Os três objetivos dos Lager eram, sob pena de morte, muitas vezes executados
pelos próprios judeus. Em seu libelo contra o Estado totalitário, observa Levi que a
organização da estrutura hierárquica dos campos, fundada na confusão de papéis de
vítimas e executores, não deixava de excluir a culpa da condição das vítimas. A “zona
cinzenta” da organização dos Lager impede que se precipite qualquer julgamento a priori ou
que se incorra em juízos morais. Defende Levi que, antes de se avaliar a culpabilidade ou
os motivos que levaram alguns prisioneiros a colaborar com o genocídio, deve-se dirigir “a
culpa máxima” à estrutura do Estado totalitário. A despeito disso, não se deve excluir a
imputabilidade penal dos colaboradores singulares, tampouco deixar de tentar apurar a
medida de sua culpabilidade. É polêmica a afirmação de que a competência para julgar tais
casos não poderia ser atribuída a um tribunal humano, tendo em vista que muitos dos
sobreviventes diante das atrocidades vividas perderam a fé em qualquer forma de religião,
sobretudo em uma justiça divina. Outro problema apontado pelo autor é que, embora
Os prisioneiros privilegiados eram minoria entre a população dos Lager, representavam a
grande maioria dos sobreviventes. Os produkcja (privilégios), muitas vezes, significavam
condições menos subumanas de trabalho e dealimentação (nos campos utilizava-se a
palavra fressen, cujo sentido é o de alimentar os animais) nos campos de concentração.
Ao analisar e tecer suas considerações sobre o sistema de hierarquias e
competências dos Lager, incluindo os privilégios de alguns prisioneiros, Levi apresenta ao
leitor uma sofisticada análise das relações de poder. Ao decifrar a estrutura de poder dos
campos, desvelando a relação entre opressores e oprimidos, marcada pelo mimetismo,
imitação ou troca de papéis, a análise do autor permite uma melhor compreensão do Estado
totalitário nazista. Deve-se, contudo, evitar o uso irresponsável da psicologia, “a afetação
estética”, e não se deixar cair em dialéticas levianas entre o opressor e a vítima.

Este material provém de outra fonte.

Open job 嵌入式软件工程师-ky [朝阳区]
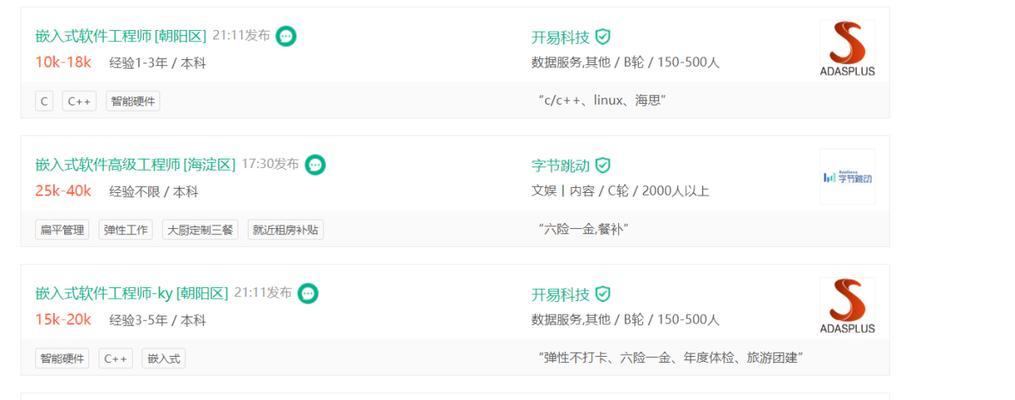 pos(132,293)
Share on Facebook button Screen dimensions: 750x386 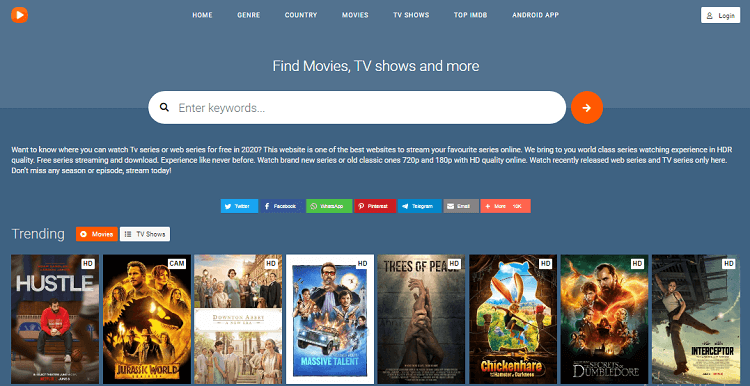282,206
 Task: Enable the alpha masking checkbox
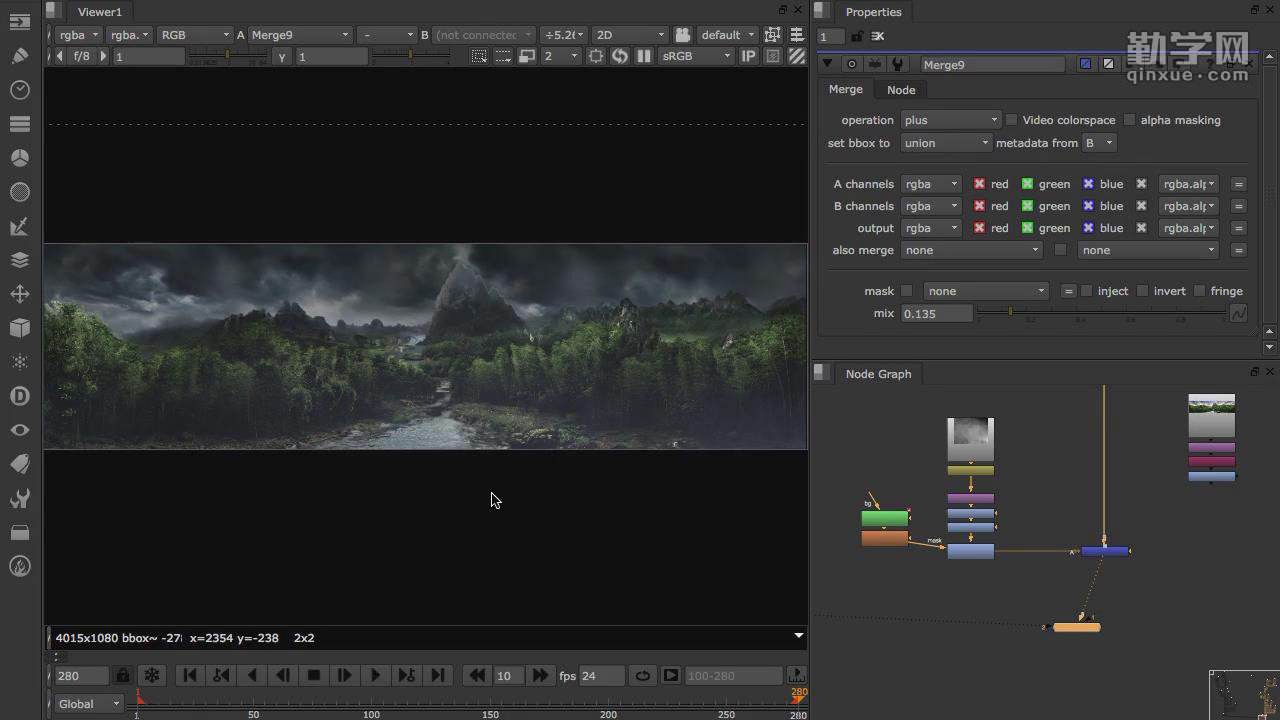pyautogui.click(x=1130, y=120)
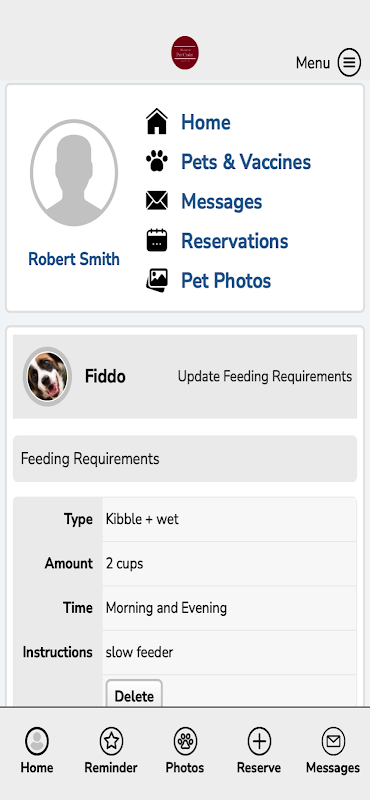Tap the Home profile icon in bottom bar

coord(37,741)
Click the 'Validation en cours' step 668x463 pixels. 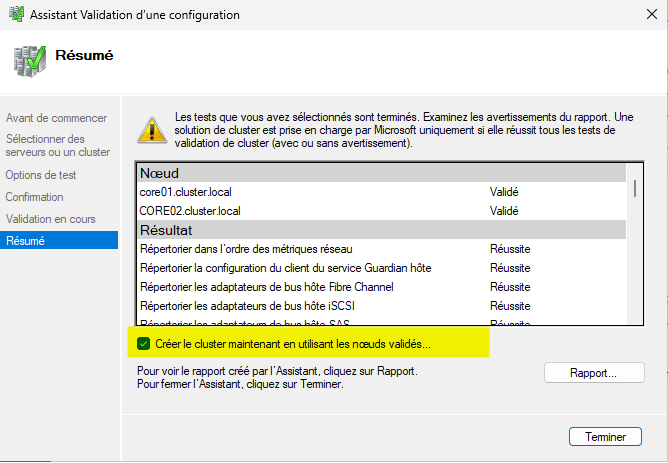pos(48,218)
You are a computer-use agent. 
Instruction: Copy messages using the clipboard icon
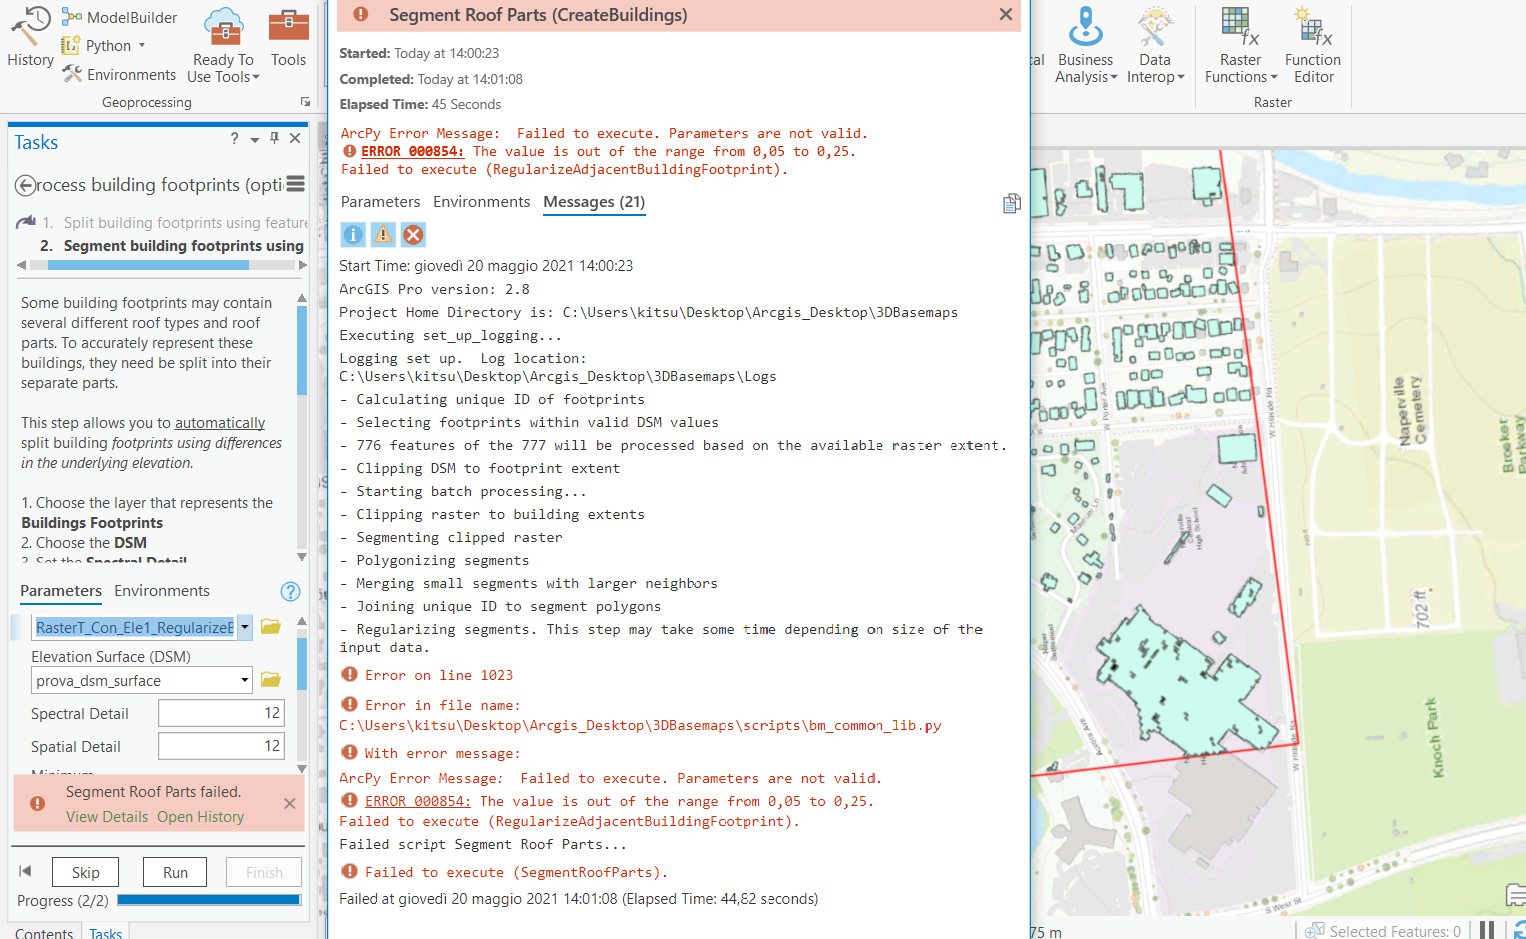pyautogui.click(x=1011, y=203)
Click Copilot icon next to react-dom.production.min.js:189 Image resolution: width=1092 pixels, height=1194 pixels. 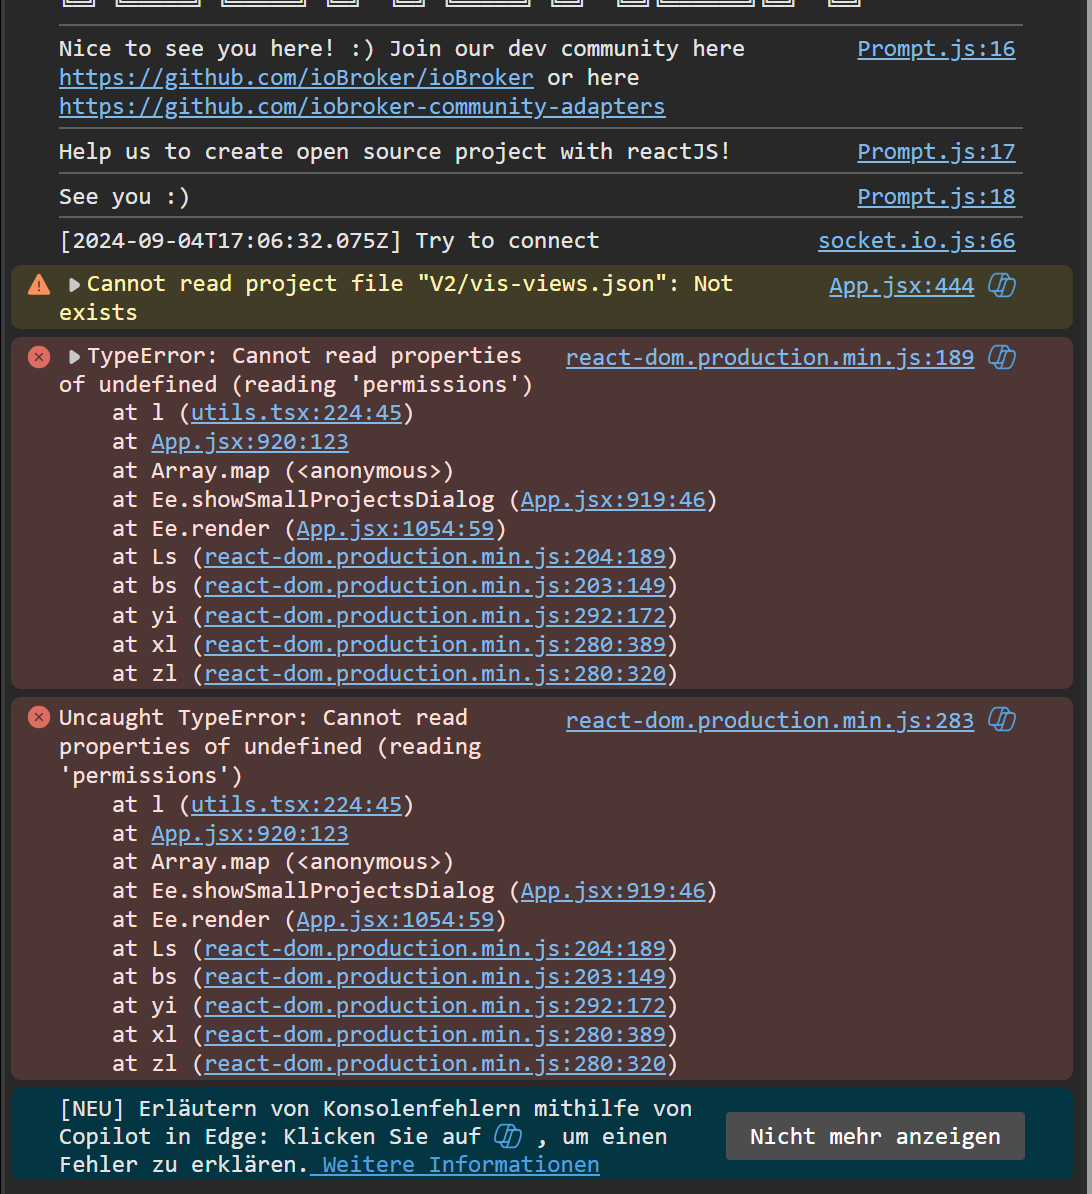[1002, 357]

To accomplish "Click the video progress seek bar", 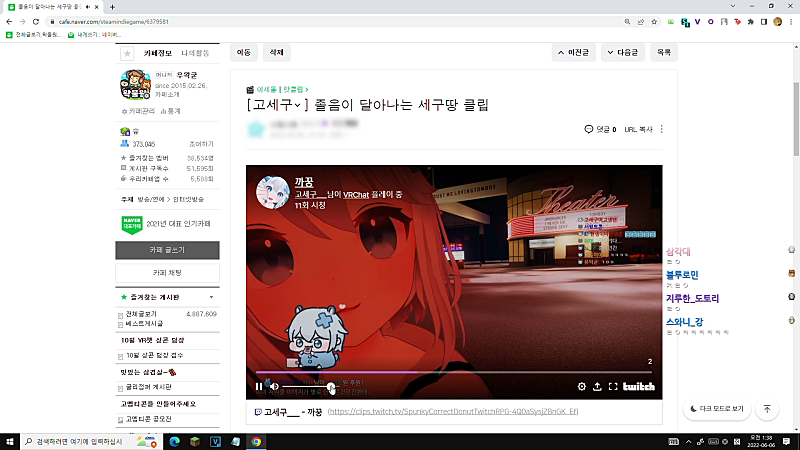I will 454,372.
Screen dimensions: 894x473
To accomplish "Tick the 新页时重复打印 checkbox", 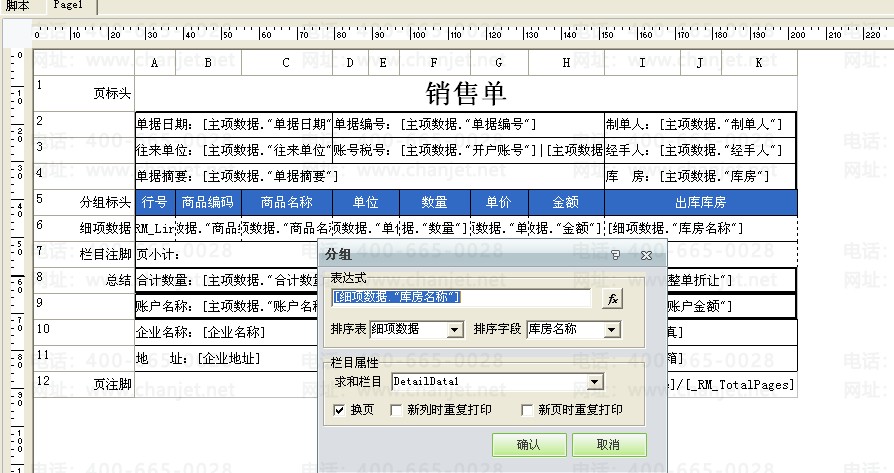I will pyautogui.click(x=527, y=410).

Ao mesmo tempo que a estrutura dos campos é complexa e, aparentemente,
ininteligível, pois os papéis muitas vezes se confundiam, também houve aqueles que
puderam e ainda podem ser identificados como vítimas e assassinos. Descortinar a faixa
cinzenta dos campos de concentração nazista permite perceber que os Lager reproduziam
a estrutura hierárquica do Estado totalitário no qual quase todo o poder emana do alto.
Somente nos Lager o poder proveniente de baixo era nulo, pois seres humanos eram
reduzidos a um nada.
É imprescindível observar que Levi assinala alguns motivos que teriam
desencadeado o massacre alemão, como a sequiosa ânsia de servidão, o espírito tacanho,
o estado de guerra, o afã do perfeccionismo tecnológico, a devoção à ordem, a ausência de
uma tradição democrática e o carisma da Wille zur Macht de Hitler (que o autor
corretamente distingue das idéias de Nietzsche). Fatores que Levi percebia que já estavam
se espraiando pelo mundo ao observar a tragédia ocorrida em 1975 no Camboja, o
patrocínio de ditaduras na América Latina e a expansão das armas nucleares durante a
Guerra Fria. Se Levi estivesse vivo hoje, provavelmente ficaria atônito com a existência de
instalações construídas pelos ex-aliados norte-americanos onde são depositados os
“inimigos” da nação. Nestes campos de prisioneiros situados na base militar dos Estados
Unidos em Cuba, precisamente, Guantánamo, e em Alegrai, no Iraque, vigora um dos
dogmas da contingencialidade de Auschwitz: Hier ist Kein Warum (aqui não há por quê).